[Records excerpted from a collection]

== Segment start ==

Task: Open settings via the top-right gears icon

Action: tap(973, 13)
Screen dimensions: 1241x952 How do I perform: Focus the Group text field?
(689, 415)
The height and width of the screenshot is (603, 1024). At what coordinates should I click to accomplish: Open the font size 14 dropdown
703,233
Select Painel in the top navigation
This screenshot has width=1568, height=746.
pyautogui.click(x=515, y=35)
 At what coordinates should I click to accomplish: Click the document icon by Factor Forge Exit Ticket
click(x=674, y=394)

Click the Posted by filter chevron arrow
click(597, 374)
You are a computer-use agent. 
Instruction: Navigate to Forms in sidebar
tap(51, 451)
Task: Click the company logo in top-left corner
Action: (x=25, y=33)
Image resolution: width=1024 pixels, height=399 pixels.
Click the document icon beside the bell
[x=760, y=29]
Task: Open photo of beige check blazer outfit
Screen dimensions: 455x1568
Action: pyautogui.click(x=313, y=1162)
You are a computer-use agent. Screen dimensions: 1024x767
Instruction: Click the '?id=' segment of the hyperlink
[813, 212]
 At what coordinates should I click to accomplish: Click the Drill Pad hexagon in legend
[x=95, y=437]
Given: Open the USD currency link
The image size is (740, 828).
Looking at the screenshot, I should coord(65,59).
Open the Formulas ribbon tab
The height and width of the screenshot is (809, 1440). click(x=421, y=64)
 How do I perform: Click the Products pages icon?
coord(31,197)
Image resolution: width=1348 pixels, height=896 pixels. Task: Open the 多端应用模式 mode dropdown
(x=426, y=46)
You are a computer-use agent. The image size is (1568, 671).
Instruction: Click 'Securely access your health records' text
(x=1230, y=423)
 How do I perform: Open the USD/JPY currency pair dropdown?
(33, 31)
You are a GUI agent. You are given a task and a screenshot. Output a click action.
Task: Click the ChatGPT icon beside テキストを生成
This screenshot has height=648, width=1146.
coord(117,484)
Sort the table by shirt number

== Segment end ==

_Requirement_
Print each of the lines above again, unchanged.

_Response_
Task: Open settings via the top-right gears icon

Action: tap(973, 13)
Screen dimensions: 1241x952 How do I perform: Focus the Group text field?
(689, 415)
The height and width of the screenshot is (603, 1024). At what coordinates should I click to accomplish: Open the font size 14 dropdown
703,233
Select Painel in the top navigation
This screenshot has width=1568, height=746.
pyautogui.click(x=515, y=35)
 At what coordinates should I click to accomplish: Click the document icon by Factor Forge Exit Ticket
click(x=674, y=394)

Click the Posted by filter chevron arrow
click(597, 374)
You are a computer-use agent. 
Instruction: Navigate to Forms in sidebar
tap(51, 451)
Task: Click the company logo in top-left corner
Action: (x=25, y=33)
Image resolution: width=1024 pixels, height=399 pixels.
Click the document icon beside the bell
[x=760, y=29]
Task: Open photo of beige check blazer outfit
Screen dimensions: 455x1568
Action: pyautogui.click(x=313, y=1162)
You are a computer-use agent. Screen dimensions: 1024x767
Instruction: Click the '?id=' segment of the hyperlink
[813, 212]
 At what coordinates should I click to accomplish: Click the Drill Pad hexagon in legend
[x=95, y=437]
Given: Open the USD currency link
The image size is (740, 828).
Looking at the screenshot, I should coord(65,59).
Open the Formulas ribbon tab
The height and width of the screenshot is (809, 1440). click(x=421, y=64)
 How do I perform: Click the Products pages icon?
coord(31,197)
Image resolution: width=1348 pixels, height=896 pixels. Task: Open the 多端应用模式 mode dropdown
(x=426, y=46)
You are a computer-use agent. The image size is (1568, 671).
Instruction: Click 'Securely access your health records' text
(x=1230, y=423)
 How do I perform: Open the USD/JPY currency pair dropdown?
(33, 31)
You are a GUI agent. You are given a task and a screenshot. Output a click action.
Task: Click the ChatGPT icon beside テキストを生成
This screenshot has height=648, width=1146.
coord(117,484)
Sort the table by shirt number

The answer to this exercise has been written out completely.